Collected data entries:
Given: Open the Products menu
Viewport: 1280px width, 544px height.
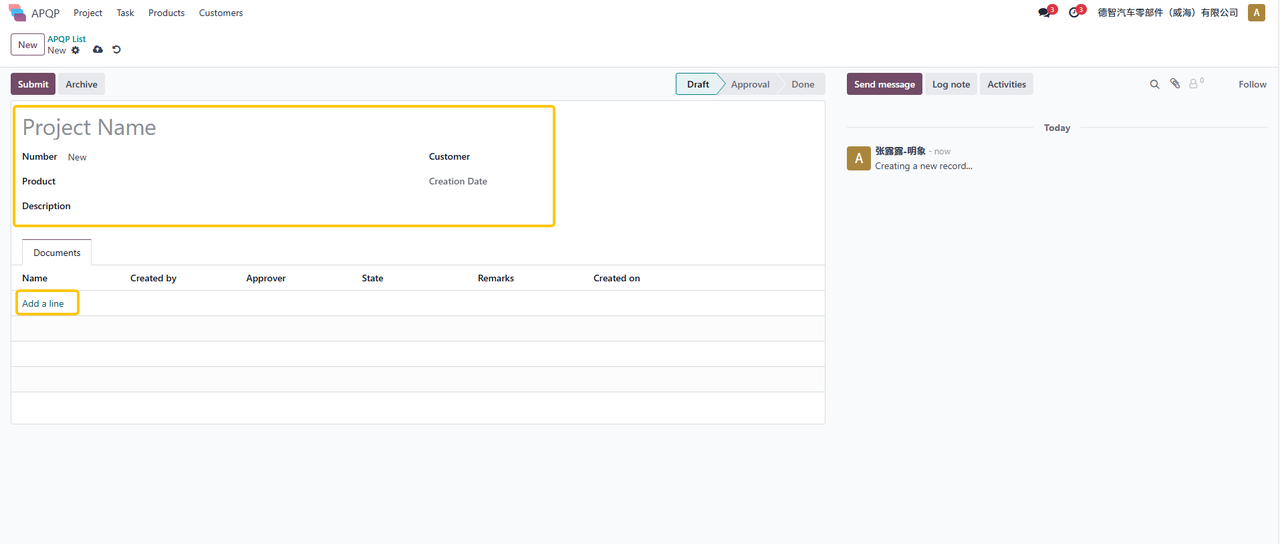Looking at the screenshot, I should coord(166,13).
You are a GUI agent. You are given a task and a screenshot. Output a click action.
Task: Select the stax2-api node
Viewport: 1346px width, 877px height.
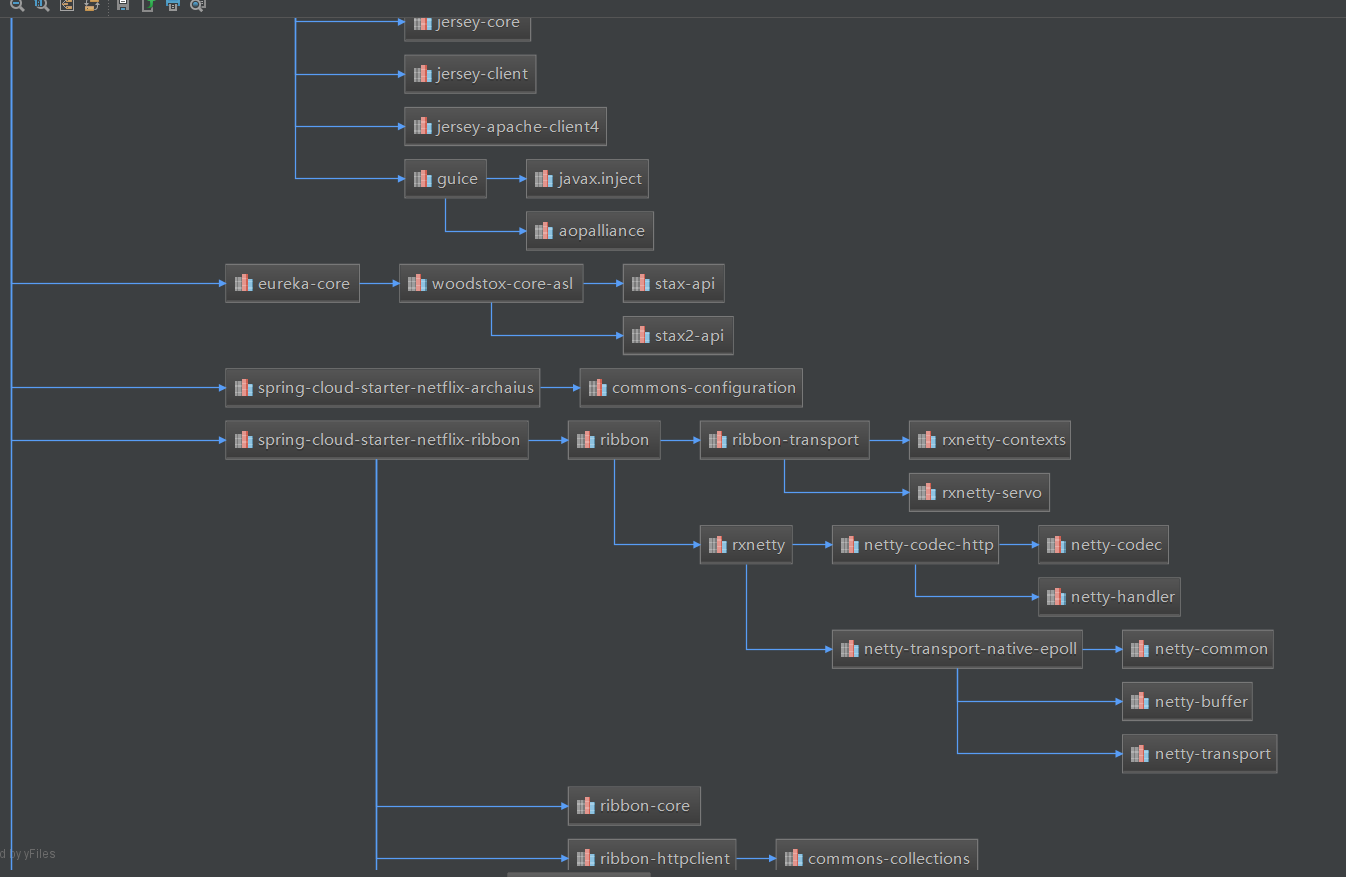pyautogui.click(x=678, y=335)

_TASK ITEM:_ Among the entries above, find the line with "Viewport: 1280px width, 544px height." and repeat exactly from there through the line with "Task: Select the stax2-api node", leaving out the pictures.

_RESPONSE FOR THIS EXERCISE:_
Viewport: 1280px width, 544px height.
Looking at the screenshot, I should coord(166,13).
You are a GUI agent. You are given a task and a screenshot. Output a click action.
Task: Select the stax2-api node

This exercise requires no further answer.